In terms of methodology, the approach is mainly a combination of two existing techniques (cutsets and MCKP solvers) and is thus mostly innovative in their application to the new task rather than as a novel approach.

__ Correctness__: Yes. Empirical methodology appears correct, with the criticism that it is very synthetic in the manner noted.

__ Clarity__: Yes, the paper is clear and well written.

__ Relation to Prior Work__: Yes; the work is defining a new problem type.

__ Reproducibility__: Yes

__ Additional Feedback__: I think this work would be greatly strengthened by showing that these types of queries can be useful for something practical, and evaluating on real models, or models meant to simulate that type of task.

__ Summary and Contributions__: The paper presents a new constrained MAP inference task for graphical models. Specifically, given two graphical models defined over the same set of variables and a real number q, the task is to find a MAP assignment for the first graphical model such that the cost of the assignment is less than q with respect to the second graphical model. The proposed algorithm combines (local/exhaustive) search over a subset of variables while encoding the remaining conditioned subproblem as a multiple-choice knapsack problem and solving that with a specialised solver. The empirical evaluation on standard benchmarks for graphical models shows that the proposed algorithm performs well in practice and outperforms a MIP encoding of the problem that is subsequently solved with an open-source MIP solver.
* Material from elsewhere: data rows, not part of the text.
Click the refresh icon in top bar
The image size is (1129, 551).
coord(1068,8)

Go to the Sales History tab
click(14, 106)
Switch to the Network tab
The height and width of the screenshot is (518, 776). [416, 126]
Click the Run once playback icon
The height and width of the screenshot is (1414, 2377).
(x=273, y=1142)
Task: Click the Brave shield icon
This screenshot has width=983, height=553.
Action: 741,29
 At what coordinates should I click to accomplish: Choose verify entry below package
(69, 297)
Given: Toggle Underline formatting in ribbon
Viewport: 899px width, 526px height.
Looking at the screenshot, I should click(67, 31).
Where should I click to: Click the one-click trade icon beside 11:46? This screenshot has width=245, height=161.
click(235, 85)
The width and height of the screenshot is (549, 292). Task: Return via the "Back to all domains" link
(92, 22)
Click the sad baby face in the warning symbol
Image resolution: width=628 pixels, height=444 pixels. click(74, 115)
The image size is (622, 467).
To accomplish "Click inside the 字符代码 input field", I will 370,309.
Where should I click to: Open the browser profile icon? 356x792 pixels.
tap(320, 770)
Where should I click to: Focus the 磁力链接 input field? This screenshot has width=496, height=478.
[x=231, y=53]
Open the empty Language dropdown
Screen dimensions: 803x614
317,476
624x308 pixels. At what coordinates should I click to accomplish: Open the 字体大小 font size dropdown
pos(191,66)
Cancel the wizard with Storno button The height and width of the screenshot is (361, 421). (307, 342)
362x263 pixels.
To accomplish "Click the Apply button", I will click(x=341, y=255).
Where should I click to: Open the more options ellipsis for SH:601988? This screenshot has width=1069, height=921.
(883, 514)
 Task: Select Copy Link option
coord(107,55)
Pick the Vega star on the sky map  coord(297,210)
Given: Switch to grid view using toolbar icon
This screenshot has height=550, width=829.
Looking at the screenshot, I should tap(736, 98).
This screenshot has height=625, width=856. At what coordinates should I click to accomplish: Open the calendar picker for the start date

__ Strengths__: The constrained inference task defined in this paper appears to be relevant to other domains as well. Therefore, I think the paper presents a fairly strong contribution. Furthermore, the empirical evaluation is performed on standard benchmarks for graphical models and therefore I think the results can be easily reproduced.

__ Weaknesses__: My main concern is that the paper is not really self contained. The proposed anytime algorithm relies on state-of-the-art MCKP solvers. So I think the background section should contain a brief description of such solvers.

__ Correctness__: The technical contribution appears to be correct. I didn't see any obvious mistakes.

__ Clarity__: The quality of the presentation is overall quite good. The technical details are discuss in a fairly clear manner and therefore the paper is relatively easy to follow.

__ Relation to Prior Work__: The paper appears to be positioned well in the context of related work. However, I think there is a close connection with Dechter's "mixed networks" framework that also defines a constrained inference task over graphical models.
Robert Mateescu and Rina Dechter. "Mixed deterministic and probabilistic networks". In Annals of Mathematics and Artificial Intelligence. Special Issue: Probabilistic Relational Learning, Volume 54 (1-3), pages 3-51, 2008.

__ Reproducibility__: Yes

__ Additional Feedback__: 1. I think it's important to present in the empirical section the MIP encoding of the proposed inference task.
2. I was surprised that no established MAP inference algorithms for graphical models have been pursued in the paper. For example, a straightforward approach is to run a depth-first branch and bound search algorithm for MAP that enumerates the MAP assignments of M1 and evaluates them on M2 to determine if they exceed the q cost or not.
3. It is well known that solving MAP as an integer program is not the most efficient way, so I'm not that surprised that SCIP doesn't perform that well.
*** Post rebuttal ***
I've read the other reviews and the author response. I'm satisfied with the clarifications provided by the authors.